Title: Activation of PPARA-mediated autophagy reduces Alzheimer disease-like pathology and cognitive decline in a murine model.

Author:Luo R, Su LY, Li G, Yang J, Liu Q, Yang LX, Zhang DF, Zhou H, Xu M, Fan Y, Li J, Yao YG.

Publication Name:Autophay

Pub Year: 2020

Volume:16

Issue:1

Page Number:52-69

Doi: 10.1080/15548627.2019.1596488

IF: 11.059

Abstract:Alzheimer disease (AD) is the most common neurodegenerative disease. An imbalance between the production and clearance of A beta (amyloid beta) is considered to be actively involved in AD pathogenesis. Macroautophagy/autophagy is a major cellular pathway leading to the removal of aggregated proteins, and upregulation of autophagy represents a plausible therapeutic strategy to combat overproduction of neurotoxic A beta. PPARA/PPAR alpha (peroxisome proliferator activated receptor alpha) is a transcription factor that regulates genes involved in fatty acid metabolism and activates hepatic autophagy. We hypothesized that PPARA regulates autophagy in the nervous system and PPARA-mediated autophagy affects AD. We found that pharmacological activation of PPARA by the PPARA agonists gemfibrozil and Wy14643 induces autophagy in human microglia (HM) cells and U251 human glioma cells stably expressing the human APP (amyloid beta precursor protein) mutant (APP-p.M671L) and this effect is PPARA-dependent.

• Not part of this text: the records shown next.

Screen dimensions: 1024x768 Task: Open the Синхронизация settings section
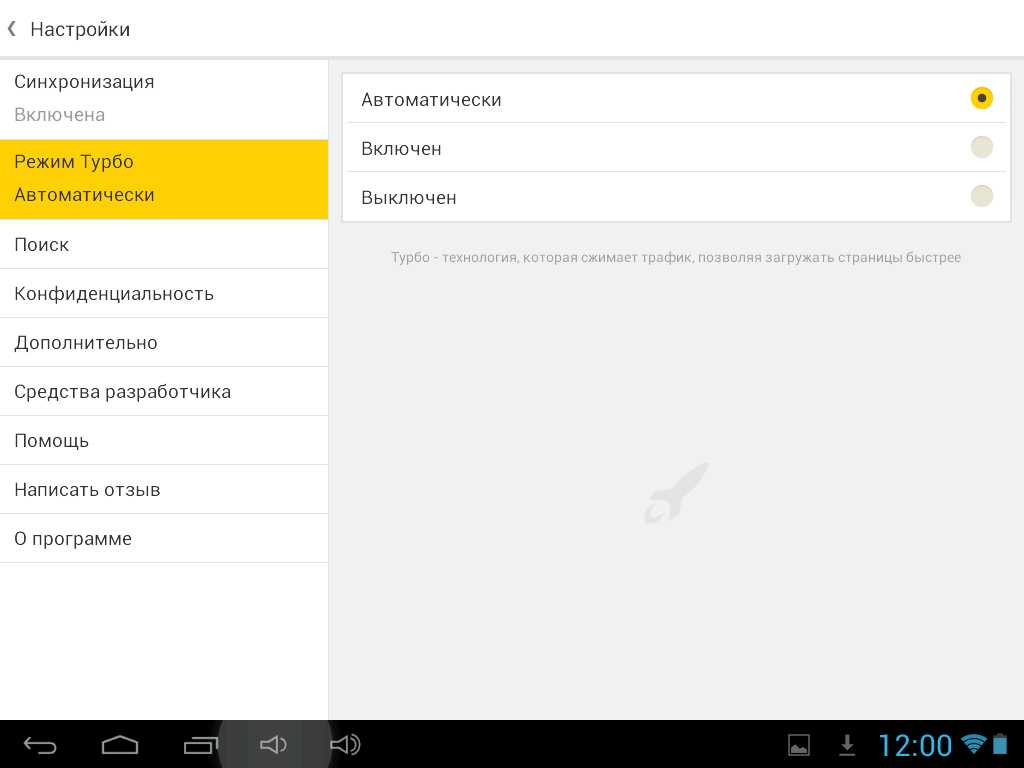[164, 98]
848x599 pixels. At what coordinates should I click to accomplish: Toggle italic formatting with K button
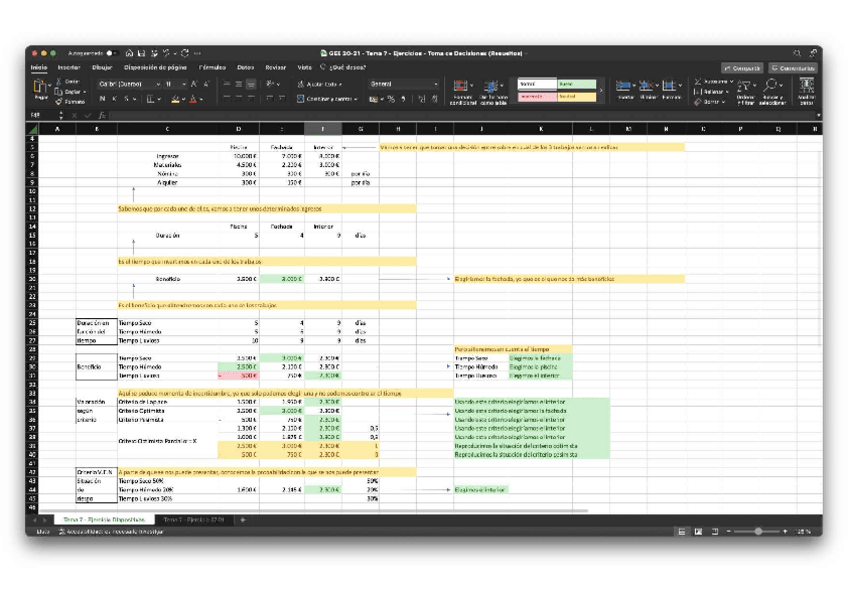click(116, 99)
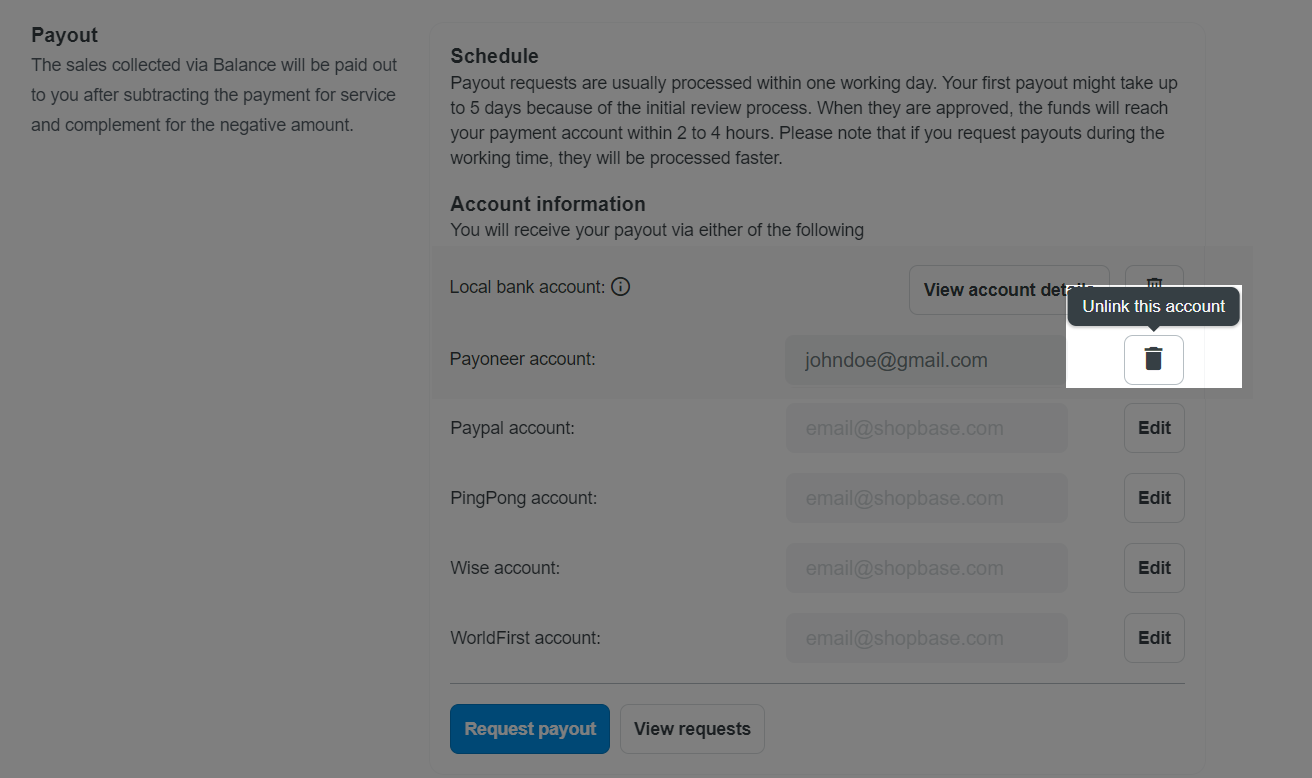Open View requests
1312x778 pixels.
pyautogui.click(x=692, y=729)
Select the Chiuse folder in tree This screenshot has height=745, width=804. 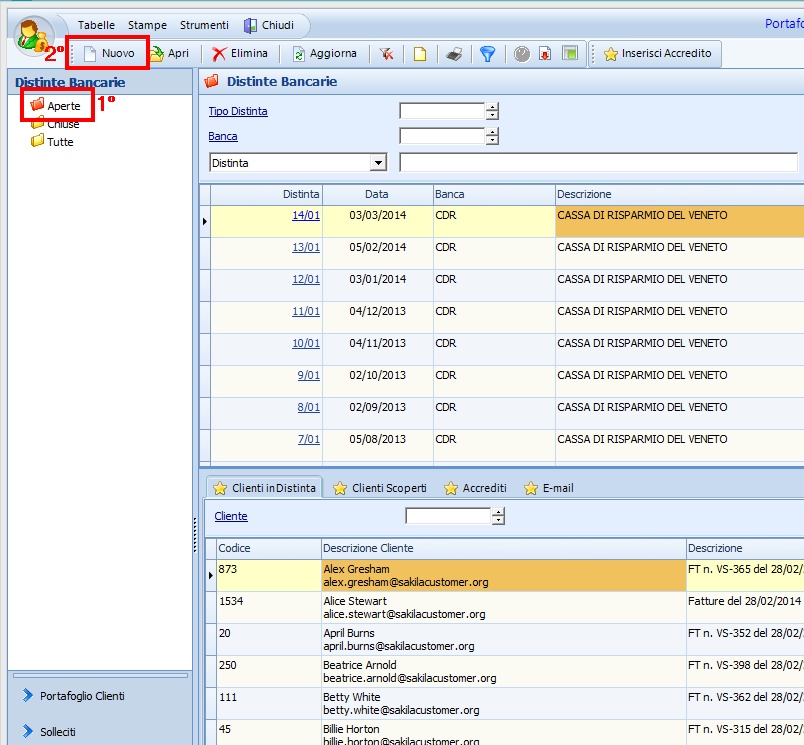click(x=62, y=124)
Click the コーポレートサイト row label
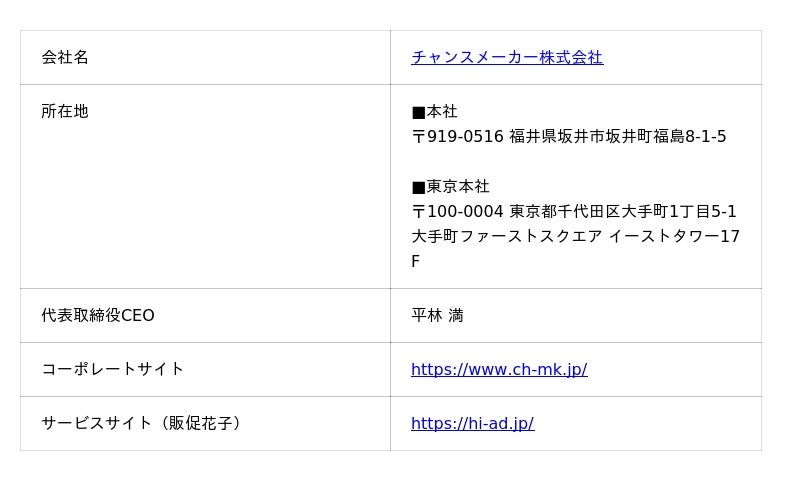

Administration of PPARA agonists decreases amyloid pathology and reverses memory deficits and anxiety symptoms in APP-PSEN1 Delta E9 mice. There is a reduced level of soluble A beta and insoluble A beta in hippocampus and cortex tissues from APP-PSEN1 Delta E9 mice after treatment with either gemfibrozil or Wy14643, which promoted the recruitment of microglia and astrocytes to the vicinity of A beta plaques and enhanced autophagosome biogenesis. These results indicated that PPARA is an important factor regulating autophagy in the clearance of A beta and suggested gemfibrozil be assessed as a possible treatment for AD.